─── GIVEN ENTRIES

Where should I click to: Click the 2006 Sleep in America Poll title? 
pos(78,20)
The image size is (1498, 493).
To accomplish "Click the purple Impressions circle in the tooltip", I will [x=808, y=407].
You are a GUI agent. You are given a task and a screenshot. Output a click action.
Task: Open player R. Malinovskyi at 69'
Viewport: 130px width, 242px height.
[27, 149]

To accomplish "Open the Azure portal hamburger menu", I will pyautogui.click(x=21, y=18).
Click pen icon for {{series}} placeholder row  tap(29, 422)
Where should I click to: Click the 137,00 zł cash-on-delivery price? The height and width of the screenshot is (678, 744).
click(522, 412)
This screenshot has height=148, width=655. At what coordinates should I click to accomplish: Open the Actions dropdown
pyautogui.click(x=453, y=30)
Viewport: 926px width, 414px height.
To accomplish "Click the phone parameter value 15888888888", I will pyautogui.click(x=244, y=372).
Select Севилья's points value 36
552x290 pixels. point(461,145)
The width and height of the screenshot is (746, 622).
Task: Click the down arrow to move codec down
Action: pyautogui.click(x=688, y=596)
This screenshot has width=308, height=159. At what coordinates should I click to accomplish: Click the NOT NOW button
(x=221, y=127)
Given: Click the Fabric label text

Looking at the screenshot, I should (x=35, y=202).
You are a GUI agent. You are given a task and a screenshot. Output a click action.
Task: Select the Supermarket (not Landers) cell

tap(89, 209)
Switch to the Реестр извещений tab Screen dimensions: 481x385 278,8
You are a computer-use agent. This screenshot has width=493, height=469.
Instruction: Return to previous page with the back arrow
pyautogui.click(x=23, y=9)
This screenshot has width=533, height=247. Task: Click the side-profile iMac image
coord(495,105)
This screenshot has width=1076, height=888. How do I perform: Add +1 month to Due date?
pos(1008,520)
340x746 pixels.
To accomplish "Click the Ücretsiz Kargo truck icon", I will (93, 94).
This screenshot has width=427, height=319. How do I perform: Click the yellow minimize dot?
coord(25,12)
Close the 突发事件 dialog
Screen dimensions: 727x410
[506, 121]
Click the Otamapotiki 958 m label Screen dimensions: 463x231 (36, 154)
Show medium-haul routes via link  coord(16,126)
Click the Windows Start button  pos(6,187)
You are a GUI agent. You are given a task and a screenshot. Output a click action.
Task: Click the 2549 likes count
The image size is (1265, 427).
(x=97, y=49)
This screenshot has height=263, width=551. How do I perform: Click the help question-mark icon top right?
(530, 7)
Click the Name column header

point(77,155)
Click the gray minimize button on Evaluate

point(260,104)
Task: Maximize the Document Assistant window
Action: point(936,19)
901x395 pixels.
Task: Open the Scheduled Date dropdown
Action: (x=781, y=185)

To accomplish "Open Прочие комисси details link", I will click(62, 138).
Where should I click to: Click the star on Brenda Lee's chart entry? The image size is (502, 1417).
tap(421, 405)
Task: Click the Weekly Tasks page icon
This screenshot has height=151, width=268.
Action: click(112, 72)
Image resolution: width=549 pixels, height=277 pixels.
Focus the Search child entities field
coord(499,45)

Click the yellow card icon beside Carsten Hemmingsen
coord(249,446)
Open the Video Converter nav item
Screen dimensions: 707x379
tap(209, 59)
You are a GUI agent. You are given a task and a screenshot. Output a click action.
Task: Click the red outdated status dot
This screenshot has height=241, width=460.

──────

(YOUR GOAL) Reproduce verbatim the range of lines that opens the records and closes with the line containing "Click pen icon". Omit everything after it.

(YOUR RESPONSE)
Where should I click to: Click the 2006 Sleep in America Poll title? 
pos(78,20)
The image size is (1498, 493).
To accomplish "Click the purple Impressions circle in the tooltip", I will [x=808, y=407].
You are a GUI agent. You are given a task and a screenshot. Output a click action.
Task: Open player R. Malinovskyi at 69'
Viewport: 130px width, 242px height.
[27, 149]

To accomplish "Open the Azure portal hamburger menu", I will pyautogui.click(x=21, y=18).
Click pen icon for {{series}} placeholder row  tap(29, 422)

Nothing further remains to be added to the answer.